All job creation came from large companies. Firms with 250+ workers added 76,000 jobs. Meanwhile, smaller businesses lost 34,000.
That's a concerning trend. Small businesses are responsible for three of every four jobs, noted ADP's chief economist Nela Richardson.
"While big companies make headlines, small companies drive hiring," Richardson told CNBC. "So to see that weakness at the small company level is still a concern, and I think that's one of the reasons why the recovery has been so tepid."
Despite weak job growth, pay continues climbing. Workers staying in their jobs saw 4.5% year-over-year raises, same as September. Job switchers got 6.7% bumps, up slightly from last month.
"Pay growth has been largely flat for more than a year, indicating that shifts in supply and demand are balanced," Richardson said.
By ADP's count, job growth has averaged about 60,000 monthly but tailed off significantly in the second half of the year.
This ADP report matters more than usual because the government shutdown has suspended official data. The Bureau of Labor Statistics, like all government agencies, stopped data collection and releases.
Had the BLS report been released Friday, Wall Street expected it to show 60,000 jobs lost and unemployment rising to 4.5%.
Without that official data, the ADP report becomes the primary window into labor market health. Other indicators this week include Challenger layoff announcements Thursday and state-level jobless claims.
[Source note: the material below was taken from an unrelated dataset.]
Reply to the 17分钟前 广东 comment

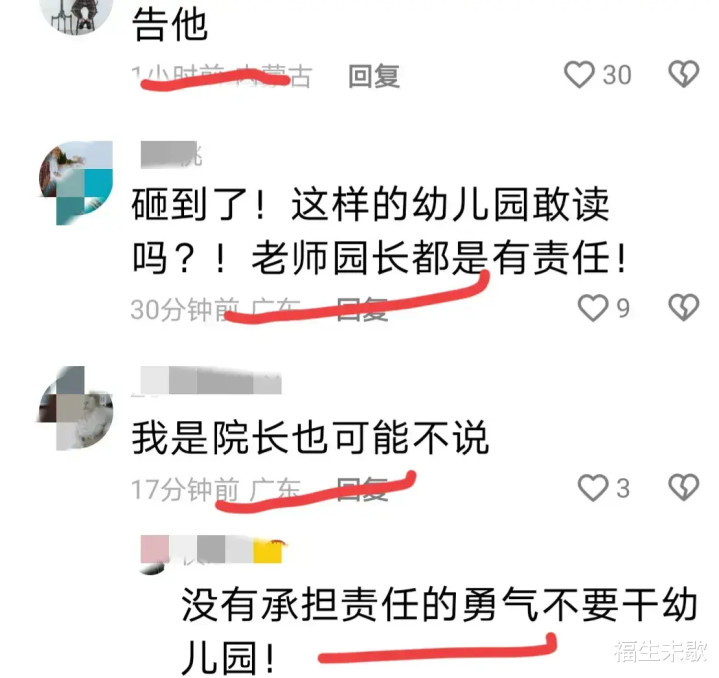click(362, 489)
Recent data from jobs site Indeed shows employment postings at their lowest since February 2021 - another worrying sign.
Federal Reserve officials have expressed concern over the labor market. It's now overtaken inflation as the central bank's primary focus.
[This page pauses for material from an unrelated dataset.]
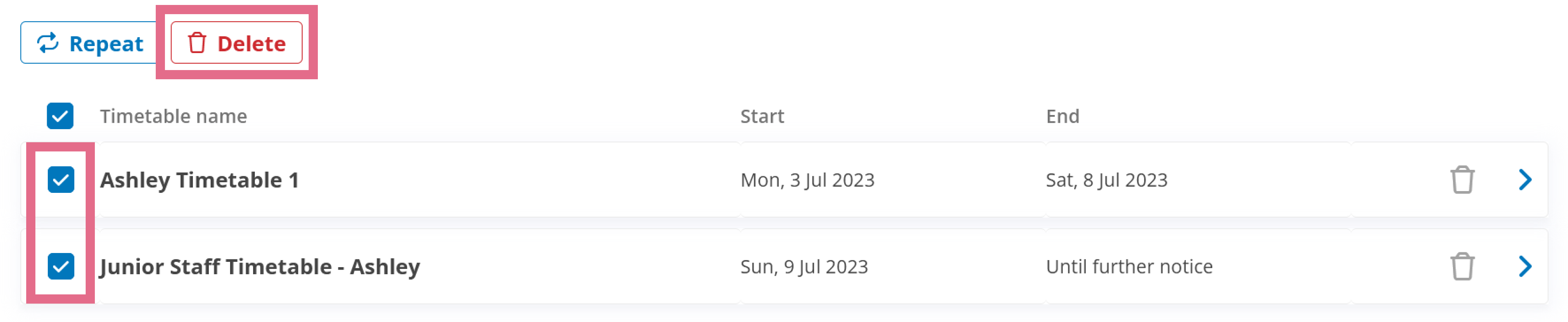Click the Until further notice end value
The image size is (1568, 322).
[x=1129, y=266]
The Fed approved a quarter-point rate cut last week, bringing the key rate to 3.75%-4%. More cuts may come if labor weakness continues.
Fed policymakers will scrutinize whatever data they can get during the shutdown to gauge whether the job market is stabilizing or deteriorating.
The 42,000 jobs added beats expectations and looks better than September's losses. But the details reveal underlying weakness.
Small businesses losing 34,000 jobs while large companies add 76,000 suggests the recovery is narrow and fragile. With small firms responsible for most hiring, their struggles matter enormously.
Manufacturing declining despite tariffs shows Trump's trade policy hasn't delivered the promised factory job boom. Tech shedding 17,000 information services jobs despite AI hype reveals that not all sectors are benefiting from the technology boom.
The government shutdown creates a frustrating information vacuum. Without official BLS data, policymakers and investors must rely on private surveys like ADP. While useful, these don't capture the full picture of employment, unemployment, and labor force participation.
ADP showing 42,000 gains while Wall Street expected the official report to show 60,000 losses highlights significant divergence. That gap makes it harder to assess labor market health accurately.
Pay growth remaining steady at 4.5% for existing workers suggests the job market isn't collapsing. If employment were in freefall, wage growth would be decelerating faster.
But averaging 60,000 monthly job gains this year - and slowing in the second half - isn't strong growth. It's barely keeping pace with population growth and labor force expansion.
The Fed cutting rates signals concern about labor market weakness. If October's modest gains represent stabilization, that's positive. If they're just a temporary blip before further deterioration, the Fed may need to cut more aggressively.
For workers, the bifurcation matters. Large company employees see relative stability. Small business workers face uncertainty as their employers shed jobs. That divide could widen if small businesses continue struggling.
The next few months will be critical. If job growth remains weak and small businesses keep cutting, recession fears will intensify. If hiring stabilizes and broadens to include smaller firms, the labor market may have found a soft landing.
Right now, we're in uncomfortable territory - not collapsing but not thriving either. And with the government shutdown blocking official data, the uncertainty only grows.